In her adult life she found the ideal way to do that with the Wisconsin State Public Defender’s Office.
O’Neill started as an assistant state public defender in 1991 before being promoted to manager of the Wausau SPD office in 2004, and then regional manager in 2017, where she supervises SPD offices not only in Wausau, but also Merrill, Rhinelander and Stevens Point, which represent clients in 13 counties.
“I was always driven to provide the best possible defense to my clients,” said O’Neill, adding she has handled a wide variety of cases from juvenile to homicide. “I still have my own caseload in addition to managing the other staff. It’s a balance I have learned to work out.”

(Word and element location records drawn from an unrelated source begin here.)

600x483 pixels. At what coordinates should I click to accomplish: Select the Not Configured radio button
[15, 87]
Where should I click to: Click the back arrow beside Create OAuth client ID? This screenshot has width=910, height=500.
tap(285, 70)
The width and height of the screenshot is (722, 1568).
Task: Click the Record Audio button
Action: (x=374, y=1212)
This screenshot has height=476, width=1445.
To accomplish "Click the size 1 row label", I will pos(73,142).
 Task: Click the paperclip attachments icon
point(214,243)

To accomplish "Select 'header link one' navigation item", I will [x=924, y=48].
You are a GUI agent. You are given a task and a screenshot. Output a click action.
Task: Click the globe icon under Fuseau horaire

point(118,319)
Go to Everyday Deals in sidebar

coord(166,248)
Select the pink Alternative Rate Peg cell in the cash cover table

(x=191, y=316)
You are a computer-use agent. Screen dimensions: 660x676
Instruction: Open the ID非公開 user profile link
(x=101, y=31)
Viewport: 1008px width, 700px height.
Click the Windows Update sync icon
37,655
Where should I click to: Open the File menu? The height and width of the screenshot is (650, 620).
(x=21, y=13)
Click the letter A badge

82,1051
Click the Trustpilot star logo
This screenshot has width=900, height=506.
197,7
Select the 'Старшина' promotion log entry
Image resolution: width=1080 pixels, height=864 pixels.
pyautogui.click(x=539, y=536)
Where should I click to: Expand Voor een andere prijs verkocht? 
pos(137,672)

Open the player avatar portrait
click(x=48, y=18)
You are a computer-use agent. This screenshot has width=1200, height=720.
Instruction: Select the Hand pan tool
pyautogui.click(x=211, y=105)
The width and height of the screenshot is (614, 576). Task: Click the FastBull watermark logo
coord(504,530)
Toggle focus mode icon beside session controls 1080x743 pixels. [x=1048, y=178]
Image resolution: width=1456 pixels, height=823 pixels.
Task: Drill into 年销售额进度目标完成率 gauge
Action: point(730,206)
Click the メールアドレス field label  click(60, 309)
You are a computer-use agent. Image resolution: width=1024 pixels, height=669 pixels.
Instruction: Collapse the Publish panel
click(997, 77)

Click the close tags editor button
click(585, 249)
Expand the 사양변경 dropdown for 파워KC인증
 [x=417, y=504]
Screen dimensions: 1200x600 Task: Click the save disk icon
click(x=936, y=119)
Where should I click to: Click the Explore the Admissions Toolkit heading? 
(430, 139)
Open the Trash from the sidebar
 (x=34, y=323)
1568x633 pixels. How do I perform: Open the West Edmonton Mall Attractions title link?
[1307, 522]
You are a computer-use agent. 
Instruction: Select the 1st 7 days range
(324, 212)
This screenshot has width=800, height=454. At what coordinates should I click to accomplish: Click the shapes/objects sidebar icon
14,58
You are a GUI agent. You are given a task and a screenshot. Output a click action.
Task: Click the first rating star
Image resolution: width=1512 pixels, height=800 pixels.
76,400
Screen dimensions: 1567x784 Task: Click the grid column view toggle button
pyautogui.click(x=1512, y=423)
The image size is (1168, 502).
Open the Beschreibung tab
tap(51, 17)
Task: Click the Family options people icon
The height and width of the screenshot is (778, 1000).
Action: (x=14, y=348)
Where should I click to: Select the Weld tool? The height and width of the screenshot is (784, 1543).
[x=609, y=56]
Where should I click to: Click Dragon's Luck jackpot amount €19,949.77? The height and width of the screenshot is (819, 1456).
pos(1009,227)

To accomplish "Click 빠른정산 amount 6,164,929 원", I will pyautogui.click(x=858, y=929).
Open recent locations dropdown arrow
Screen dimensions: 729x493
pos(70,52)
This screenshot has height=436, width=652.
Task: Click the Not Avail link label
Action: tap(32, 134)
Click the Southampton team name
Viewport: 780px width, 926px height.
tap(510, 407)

Growing up in Oak Park just west of Chicago, O’Neill would often travel to the city with her parents. She witnessed people in need and was always looking for a way to help. O’Neill determined a legal career representing those who could not afford their own attorney was one way to make a difference.
In addition to her busy caseload and management responsibilities, O’Neill is active in multiple Marathon County and statewide organizations. In Marathon County, she’s been past-president of the local bar association, a member of the Criminal Justice Advisory Committee, Juvenile Justice Advisory Committee, OWI Treatment Court Committee and the Committee to Implement Trauma Informed Care and Evidence-Based Decision Making Initiative – just to name a few. Statewide, she is involved in SPD’s Leadership Development Program and the SPD’s Affirmative Action Committee.
“If you can affect system change beyond your clients, that is even more rewarding and I think that is part of why I have become so involved,” she said.
Jennifer Bias, trial division director for the SPD, said O’Neill is seen as a leader in the community.
“Suzanne has become recognized as a leader not only by the SPD staff, but other related professionals in Marathon County,” Bias said.
O’Neill said working with children and teens means a stronger future for everyone. She lives that out by volunteering with teens as a high school mock trial judge and by teaching a law class at a local high school.
“It’s better to be busy than be idle,” O’Neill said.